Abstract

The Chinese Must Go is a fascinating story of anti-Chinese violence in the United States West. It begins in the 1850s when there was no national gatekeeping and no separation between citizens and aliens. Gradually Chinese laborers experienced escalating racial violence, because the Chinese, according to American vigilantes, were incapable of assimilation. Both the American public and politicians feared the destructive power of social and cultural diversity, especially the threat of despotism, on American society and their republican enterprise. Congress therefore passed the Chinese Exclusion Act of 1882 to restrict Chinese immigration. This first federal endeavor to curb immigration based on race, however, failed to brake Chinese entry into the United States. Anti-Chinese vigilantes, unsatisfied, took matters into their own hands, and from 1885 on violence became the main stream of the movement against the Chinese. In order to restrict the spread of violence and disorder, Congress strengthened its attempts to claim “sole authority to close American gates, regardless of treaty obligations” (171).
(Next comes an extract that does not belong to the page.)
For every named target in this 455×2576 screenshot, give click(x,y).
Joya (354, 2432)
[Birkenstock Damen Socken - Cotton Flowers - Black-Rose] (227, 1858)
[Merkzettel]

With time, Chinese exclusion policy turned into a model for further exclusion targeting Japanese, Korean, Southern Asian, and Filipino immigrants in the early twentieth century. It is true that racial violence successfully made Chinese exclusion into a political necessity, but it does not follow that Chinese immigration ended completely. The significance of Chinese exclusion in U.S. history, however, was the development of modern American alienage.